── Excerpt provided ──

High profile tournaments, fierce transfer battles and a club’s expulsion from an important league have kept soccer fans invested in the game all summer
So what, you might think? He is one of the best players in the world, he won the Champions League for Barcelona, and his record with PSG is breathtakingly good. And being the most expensive player ever, he’d never come cheap. Here is where the complexities kick in.
Real Madrid, who reappointed Zinedine Zidane as head coach towards the end of last season, splashed out big deals to reinforce their squad which looked way off the pace last year. Eden Hazard was the star signing, while Luka Jovi, Éder Militão, Ferland Mendy and Brazilian prodigy Rodrygo also came in for hefty fees. The total expense exceeds €300 million. Barcelona’s main signing was Antoine Griezmann, and other players to come in included Frenkie de Jong, Norberto Murara Neto and Junior Firpo while Emerson Aparecido Leite de Souza Junior has been shown the exit door already. The total expense in this case exceeds €250 million.
But cash should never be a problem for clubs as big as Real Madrid and Barcelona. They are, after all, the second and third biggest clubs in the world in terms of revenue. Here is where the other side of the story comes in. Real Madrid has nine players who can play on the wings, the position Neymar generally occupies — names as big as Gareth Bale and Eden Hazard, local favourites in Isco and Marco Asensio, and young talents such as Vinícius Júnior and Mariano Díaz Mejía. They let James Rodríguez leave on a loan move last season. Similarly, Barcelona have six natural wide players, including Messi, Antoine Griezmann and Ousmanne Dembélé. So much so, they were forced to send out €145 million signing Phillipe Coutinho on loan to Bayern Munich. While Neymar would be an upgrade to many of these players, the urgency shown to sign him by the two clubs defies logic. And sure enough, both found the Brazilian too expensive and he remains set to stay in Ligue 1.

───
── Data segment ──

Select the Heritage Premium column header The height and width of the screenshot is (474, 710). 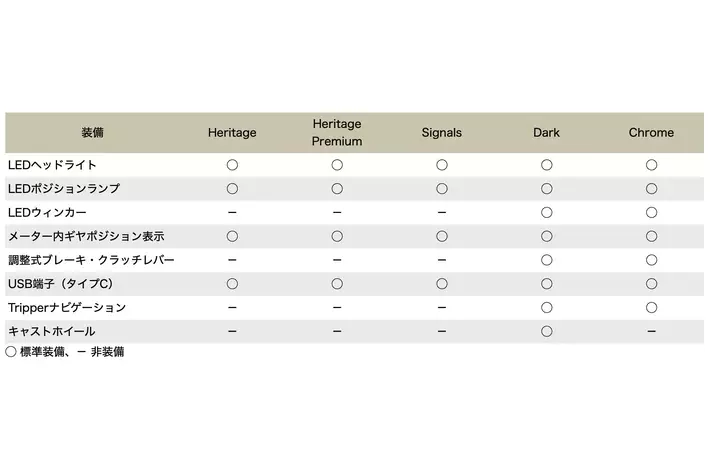point(337,133)
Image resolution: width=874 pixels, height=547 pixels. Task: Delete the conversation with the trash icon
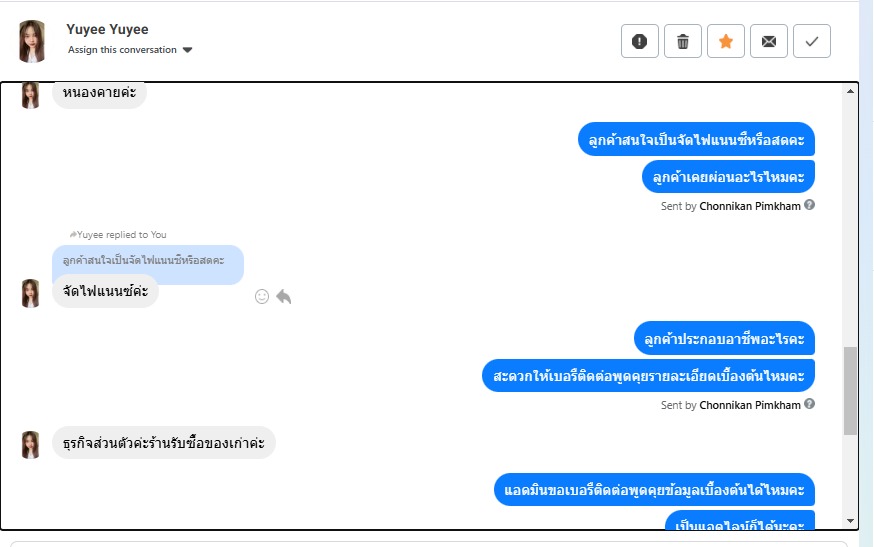coord(683,41)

───

Aim —
Extract the passage from the soccer text between "Real Madrid, who" and "exceeds €250 million.", inclusive. The lines are separate material, unrelated to the soccer text.

Answer —
Real Madrid, who reappointed Zinedine Zidane as head coach towards the end of last season, splashed out big deals to reinforce their squad which looked way off the pace last year. Eden Hazard was the star signing, while Luka Jovi, Éder Militão, Ferland Mendy and Brazilian prodigy Rodrygo also came in for hefty fees. The total expense exceeds €300 million. Barcelona’s main signing was Antoine Griezmann, and other players to come in included Frenkie de Jong, Norberto Murara Neto and Junior Firpo while Emerson Aparecido Leite de Souza Junior has been shown the exit door already. The total expense in this case exceeds €250 million.